Local union officials said the move will put 700 Steelworkers off the job, nearly half of the nearly 1,500 people who work at Minnesota’s largest taconite mine and processing plant.
The Pittsburgh-based steel giant said the move was forced by an oversupply of iron ore due to continued low demand for its American-made steel — a problem made critical in recent weeks by the ongoing flood of foreign steel made with cheap foreign iron ore.
“Global influences in the market, including a high level of imports, unfairly traded products and reduced steel prices, continue to have an impact,” the company said in a brief statement Tuesday.
State Rep. Jason Metsa, DFL-Virginia, said he’s been told that three of the plant’s five production lines will be shut down in an effort to reduce a backlog of 3.2 million tons of taconite. Union officials said they had not yet been told which employees will be laid off.
The move comes less than three weeks weeks after U.S. Steel said it would shut down production at its Keetac facility in Keewatin starting in May, putting 412 Steelworkers off the job. The Minnesota cuts join a series of layoffs — now estimated at more than 4,000 workers — at U.S. Steel facilities across the country.
In addition to Minntac and Keetac, Magnetation earlier this year announced it will idle its Plant 1 in Keewatin because of decreased demand and the continued depressed price for iron ore globally.
“The problem is, even with Keetac shutting down, domestic iron ore is still piling up on the ground because there’s still too many companies in the U.S. buying foreign steel that’s being dumped in the U.S. illegally,” Metsa said. “We have companies in the U.S. buying steel. But they aren’t buying steel that’s made with Minnesota iron ore.”
Metsa and others on Tuesday expressed frustration over the lack of progress at slowing the flood of foreign steel.

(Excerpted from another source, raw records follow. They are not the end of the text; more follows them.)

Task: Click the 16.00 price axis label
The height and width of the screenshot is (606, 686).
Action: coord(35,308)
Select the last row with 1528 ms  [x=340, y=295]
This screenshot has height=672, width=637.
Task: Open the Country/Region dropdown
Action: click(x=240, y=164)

Minnesota lawmakers in Washington met with White House officials last week and secured a promise that the Obama administration would help solve the steel trade problem, But it’s not clear how, or when, those efforts might advance. Minnesota lawmakers want the U.S. government to take faster action against steel that’s dumped below cost on U.S. shores in violation of international trade laws.